[Saved entries]
▬▬▬▬▬▬▬▬▬▬

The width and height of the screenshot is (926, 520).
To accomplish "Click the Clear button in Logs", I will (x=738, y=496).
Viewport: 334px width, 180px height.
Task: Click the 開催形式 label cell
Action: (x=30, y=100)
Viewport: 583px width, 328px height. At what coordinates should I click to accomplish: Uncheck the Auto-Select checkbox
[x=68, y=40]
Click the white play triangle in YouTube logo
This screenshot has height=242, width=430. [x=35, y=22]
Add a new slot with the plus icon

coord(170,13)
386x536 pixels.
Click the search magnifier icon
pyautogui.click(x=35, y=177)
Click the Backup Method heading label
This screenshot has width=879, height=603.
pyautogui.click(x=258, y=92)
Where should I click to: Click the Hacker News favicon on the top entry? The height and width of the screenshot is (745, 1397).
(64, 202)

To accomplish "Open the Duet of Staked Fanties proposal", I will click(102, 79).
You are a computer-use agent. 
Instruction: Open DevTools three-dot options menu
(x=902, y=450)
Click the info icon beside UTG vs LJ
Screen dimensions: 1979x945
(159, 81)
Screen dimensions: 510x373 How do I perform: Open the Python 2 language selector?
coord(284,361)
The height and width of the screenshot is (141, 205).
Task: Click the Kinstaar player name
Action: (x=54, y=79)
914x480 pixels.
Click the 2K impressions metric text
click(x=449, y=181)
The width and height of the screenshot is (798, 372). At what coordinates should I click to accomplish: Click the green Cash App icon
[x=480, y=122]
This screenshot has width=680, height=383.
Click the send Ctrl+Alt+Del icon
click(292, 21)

▬▬▬▬▬▬▬▬▬▬

• YOUR INSTRUCTIONS
Every entry must be set down again exactly as it reads.

• TASK RESPONSE
The width and height of the screenshot is (926, 520).
To accomplish "Click the Clear button in Logs", I will (x=738, y=496).
Viewport: 334px width, 180px height.
Task: Click the 開催形式 label cell
Action: (x=30, y=100)
Viewport: 583px width, 328px height. At what coordinates should I click to accomplish: Uncheck the Auto-Select checkbox
[x=68, y=40]
Click the white play triangle in YouTube logo
This screenshot has height=242, width=430. [x=35, y=22]
Add a new slot with the plus icon

coord(170,13)
386x536 pixels.
Click the search magnifier icon
pyautogui.click(x=35, y=177)
Click the Backup Method heading label
This screenshot has width=879, height=603.
pyautogui.click(x=258, y=92)
Where should I click to: Click the Hacker News favicon on the top entry? The height and width of the screenshot is (745, 1397).
(64, 202)

To accomplish "Open the Duet of Staked Fanties proposal", I will click(102, 79).
You are a computer-use agent. 
Instruction: Open DevTools three-dot options menu
(x=902, y=450)
Click the info icon beside UTG vs LJ
Screen dimensions: 1979x945
(159, 81)
Screen dimensions: 510x373 How do I perform: Open the Python 2 language selector?
coord(284,361)
The height and width of the screenshot is (141, 205).
Task: Click the Kinstaar player name
Action: (x=54, y=79)
914x480 pixels.
Click the 2K impressions metric text
click(x=449, y=181)
The width and height of the screenshot is (798, 372). At what coordinates should I click to accomplish: Click the green Cash App icon
[x=480, y=122]
This screenshot has width=680, height=383.
Click the send Ctrl+Alt+Del icon
click(292, 21)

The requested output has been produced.